The Dalton Mystery

by Anna Sheilds

I knew there was a mystery in Ralph Dalton’s house, a shadow over his life, as certainly as I knew that he loved me, and tried to conquer his love. It was a miserable joy to me to encounter him, to make him fall in love with me over again, when I knew he had been hiding away, battling with my influence over him, striving—and vainly—to thrust me out of his heart.

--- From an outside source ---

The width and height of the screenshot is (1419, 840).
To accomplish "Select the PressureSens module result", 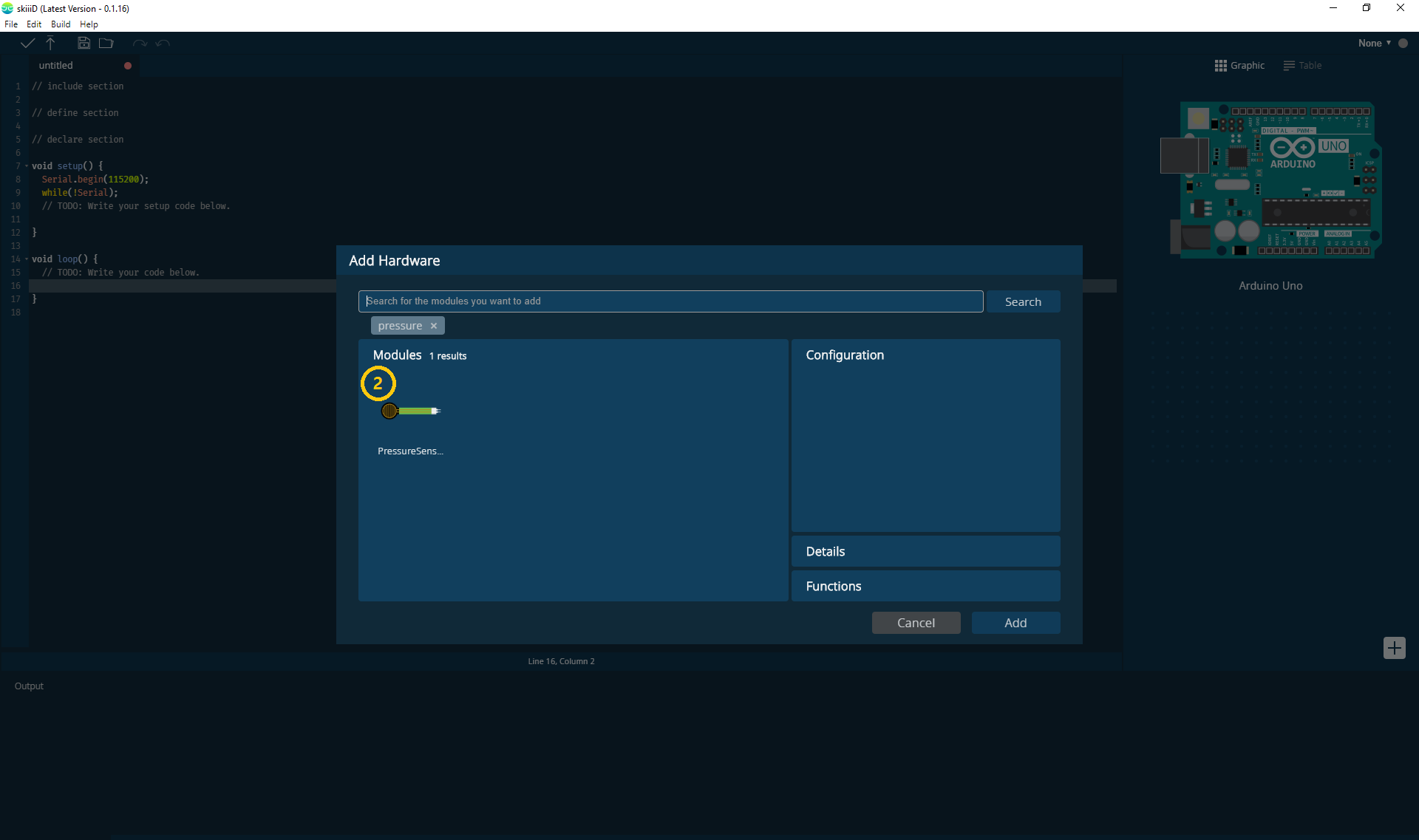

It was no boy and girl infatuation, for I was twenty-three when I inherited Wolfston from my uncle; a stately old house, with extensive grounds, named from some old-world estate in our family. I found a housekeeper, and brought with me a companion, a widow of sixty, Mrs. Latimer, and we settled down in the new house very happily. There was no lack of pleasant society, and I had attention from many gentlemen residing near us. But the first person to welcome me was Ralph Dalton, who had been my uncle’s close friend for years, and who lived upon the next place to mine. He held for me some private letters, some jewelry of my grandmother’s, and other little matters uncle felt it best to confide to private keeping, and after his trust was over he came again and again, until we loved each other. Then he ceased his visits, and I met him only by chance, if a persistent effort on my part could be called so.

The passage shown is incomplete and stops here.